Intel's response to Texas Instrument's successful TMS 1000 MCU was the MCS-48 series, with the 8048, 8035, and 8748 being the first models released in 1976. The 8048 has 1 KB of ROM and 64 bytes of RAM. It is an 8-bit design with a Harvard architecture (split code/data memory), introducing a native word size of 8 bits and interrupt support (two single-level) and is compatible with 8080/8085 peripherals, making it a highly versatile MCU. The advantage of wider ALU and register word sizes is still perceivable today, where for example a 32 bit addition is sequentially executed on an 8 bit MCU as a series of 8 bit additions with carry.

The MCS-48 features over 96 instructions, most of them a single byte in length, and allows for external memory to be added in addition to the internal memory.
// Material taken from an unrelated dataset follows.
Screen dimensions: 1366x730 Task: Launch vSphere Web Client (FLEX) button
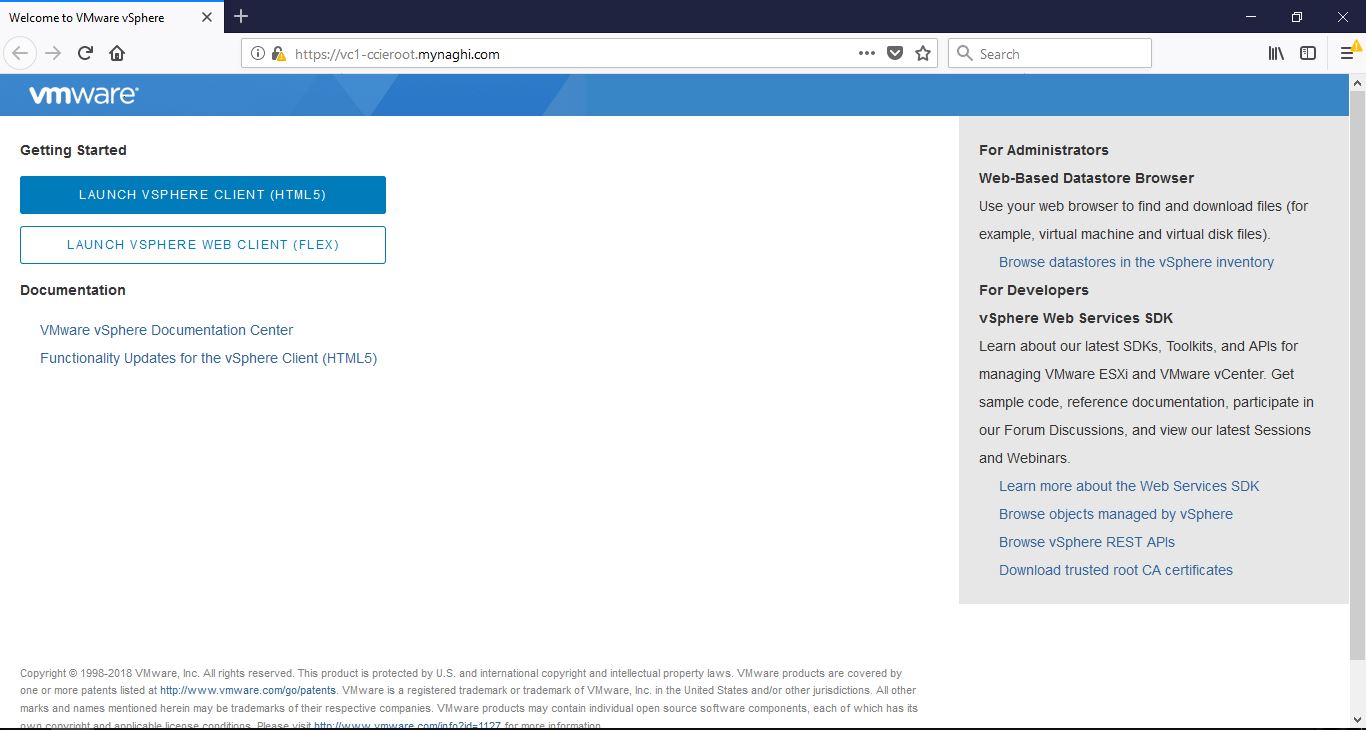pos(203,245)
In a community effort, available information on the MCS-48 family has been compiled and released at https://devsaurus.github.io/mcs-48/mcs-48.pdf .

Here we consider the simplicity of the MCS-48 functional block diagram and compare it to that of its successors as follows:

Even for a design that was introduced just a few years after the TMS 1000, the rapid evolution of MCU designs is evident. Since MCU design evolved alongside popular CPU designs of the time, including the 6502, its 16-bit version, and what would eventually become the M68K processor family, there are many similarities to be found.
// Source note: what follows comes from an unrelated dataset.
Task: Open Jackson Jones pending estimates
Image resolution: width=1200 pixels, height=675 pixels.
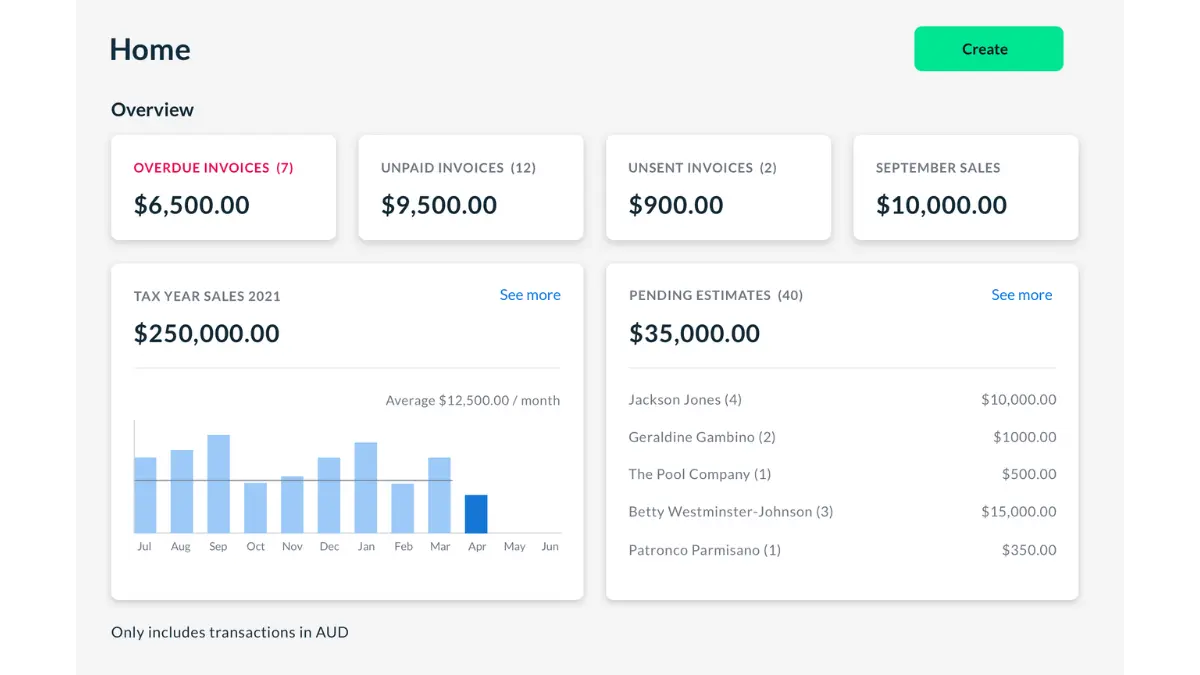Action: coord(685,399)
Due to its flexible design, it remained popular and in production until the 1990s, until the MCS-51 (8051) series gradually replaced it. See the next section for more details on the 8051.

The MCS-48 was used in the keyboard of the original IBM PC as its controller. It was also used with the 80286 and 80386 to perform A20 line gating and reset functions in the case of the former. Later PCs would integrate these features into Super I/O devices.

Other notable uses of the MCS-48 include the Magnavox Odyssey video game console and a range of Korg and Roland analog synthesizers. While masked ROM (up to 2 KB) was an option with the MCS-48 family, the 87P50 used an external ROM module for its programming, and the 8748 and 8749 featured up to 2 KB EPROM, which allowed for the MCU's internal programming to be altered repeatedly.

Like with standalone EPROM modules, this requires the package to contain a fused quartz window, which allows for ultraviolet light to reach the MCU die, as can clearly be seen in the following photograph of an 8749 MCU with EPROM (by Konstantin Lanzet, CC BY-SA 3.0):

The charge stored in the EPROM cells that defines bits as written dissipates within a 20-30 minute exposure to strong ultraviolet light. The same can be achieved in direct sunlight over the course of a few weeks. The erase cycle usually implies removing the package and putting it in the light tight erasing device. After this, the EPROM can be programmed anew. The specified data retention of an EPROM is about 10-20 years at 85°C, and because the degradation accelerates exponentially with temperature, statements of 100 years or more at room temperature are not uncommon (27C512A: 200 years).

Due to the expense of creating the quartz window and integrating it into the package, one-time programmable EPROMs were used for a while, which allow for the easy programming of an EPROM, but mounted the programmed die in an opaque package so that it could not be reprogrammed any more. Ultimately, EEPROMs became available in the early 1980s, which replaced EPROMs almost completely. EEPROMs can be rewritten about a million times before they begin to develop issues when retaining stored data. Their data retention performance is similar to that of EPROMs.